§ Task requirements: Reproduce, word for word, the portion of the tuskless-elephant article from "An elephant’s tusks" to "were all females.".
-------- Quoted passage
Poaching Drove Mozambique Elephants to Evolve Without Tusks, Study Finds

Animals
Tuskless elephants in South Africa.

Tuskless elephants in South Africa. Peter Chadwick / Getty Images

During Mozambique’s civil war from 1977 to 1992, around 90 percent of the elephants in what is now the Gorongosa National Park were poached for ivory to finance the conflict.


This widespread slaughter led to rapid evolution in the span of one generation. Before the conflict, less than a fifth of female elephants were born without tusks. Afterwards, half of the female elephants in the area were tuskless. Now, a study published in Science Friday has revealed some of the genetics behind this astonishing change.

“They’ve produced the smoking-gun evidence for genetic changes,” University of Victoria in Canada conservation scientist Chris Darimont, who was not involved with the study, told The AP. The study, he said, “helps scientists and the public understand how our society can have a major influence on the evolution of other life forms.”

An elephant’s tusks are essentially a pair of large teeth, and typically both female and male elephants are born with them, The New York Times explained. In a well-protected elephant population, tusklessness occurs at around two percent, but it can soar in communities that experience poaching. Scientists have also observed larger concentrations of tuskless elephants in Uganda, Tanzania and Kenya after periods of intense poaching, The AP reported.

To confirm that this was the work of evolution, and not merely chance, the researchers ran a mathematical model, The New York Times reported. They found that tuskless elephants were five times more likely to survive during the fighting, bolstering the evidence that this is natural selection at work. But the researchers had another mystery to solve: the tuskless elephants were all females.

“I’ve been puzzling over why it’s the females who are tuskless for a very long time,” study co-author Joyce Poole of ElephantVoices told The AP.

To figure out what was going on, the researchers sequenced the genomes of 11 females without tusks and seven with tusks, looking for differences, The New York Times reported. They identified two genes that might be responsible: AMELX and MEP1a, according to the study. AMELX in particular is associated with a syndrome in humans that is linked to the X chromosome and is lethal to males. This syndrome reduces the growth of maxillary lateral incisors, which are analogous to elephant tusks.

The researchers therefore think that the tuskless trait is dominant, and that male fetuses who inherit the trait do not survive.

This can impact the sex ratio of a population, since half of a mother’s male offspring will inherit the trait and die, The Guardian explained.

This shows that evolving to survive one threat can still have negative consequences for a population.

“Selection always comes at a cost,” study co-author and Princeton evolutionary biologist Shane Campbell-Staton told The New York Times, “and that cost is lives.”

However, fellow co-author and Princeton evolutionary biologist Robert Pringle told The Guardian that he thought the changes were reversible as the population recovers. Their numbers have more than tripled since the 1990s, he said.

“So we actually expect that this syndrome will decrease in frequency in our study population, provided that the conservation picture continues to stay as positive as it has been recently,” he said. “There’s such a blizzard of depressing news about biodiversity and humans in the environment and I think it’s important to emphasise that there are some bright spots in that picture.”
----------------
-------- Recorded data
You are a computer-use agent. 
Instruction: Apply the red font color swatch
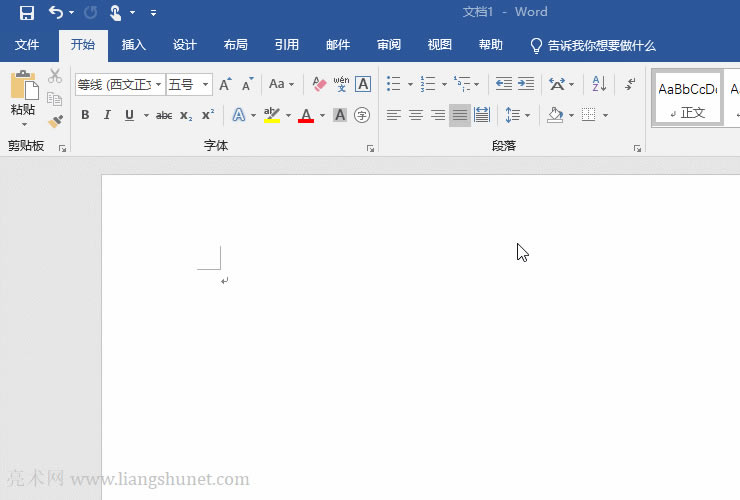click(306, 115)
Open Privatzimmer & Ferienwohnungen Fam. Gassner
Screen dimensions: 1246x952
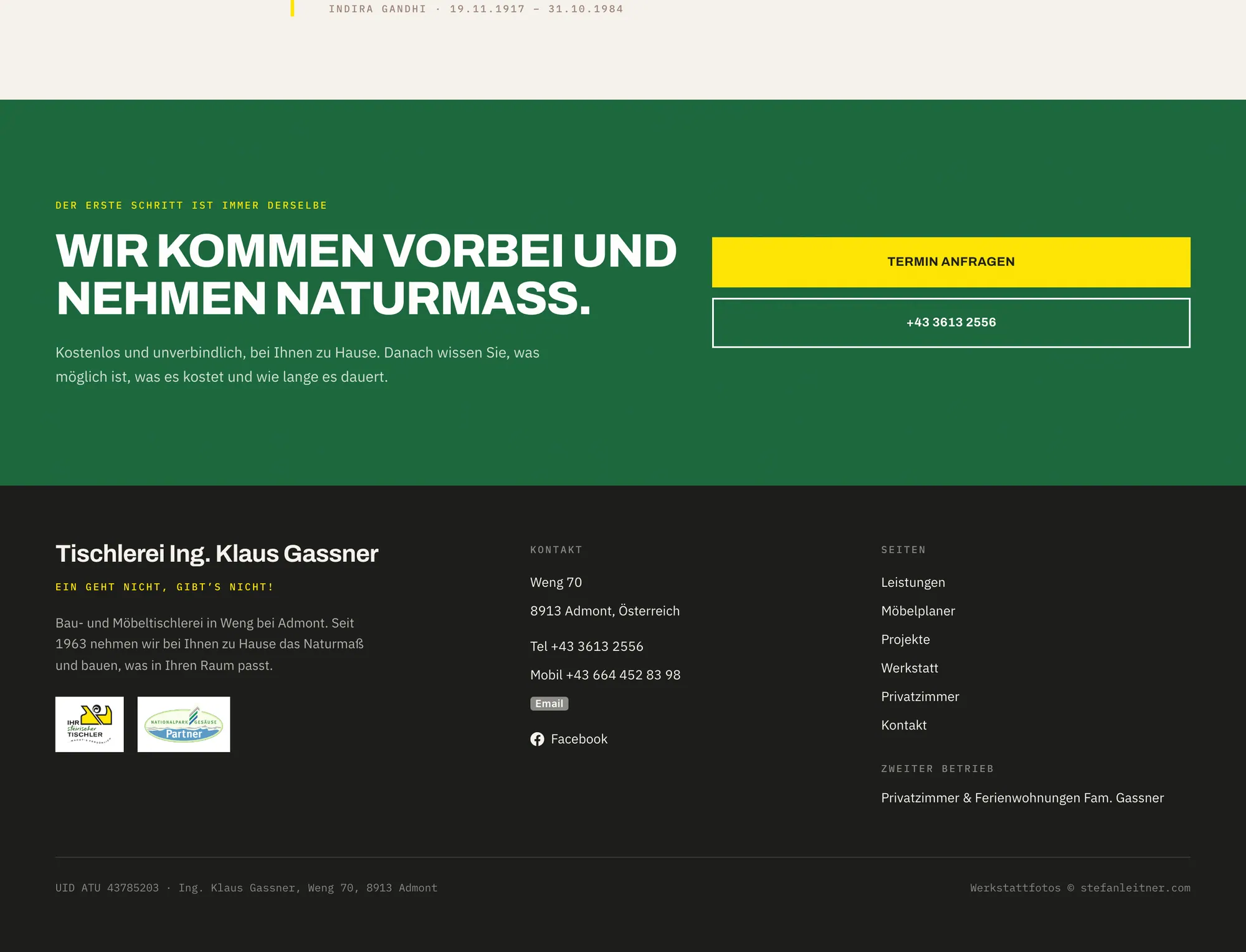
----------------
§ Solution:
An elephant’s tusks are essentially a pair of large teeth, and typically both female and male elephants are born with them, The New York Times explained. In a well-protected elephant population, tusklessness occurs at around two percent, but it can soar in communities that experience poaching. Scientists have also observed larger concentrations of tuskless elephants in Uganda, Tanzania and Kenya after periods of intense poaching, The AP reported.

To confirm that this was the work of evolution, and not merely chance, the researchers ran a mathematical model, The New York Times reported. They found that tuskless elephants were five times more likely to survive during the fighting, bolstering the evidence that this is natural selection at work. But the researchers had another mystery to solve: the tuskless elephants were all females.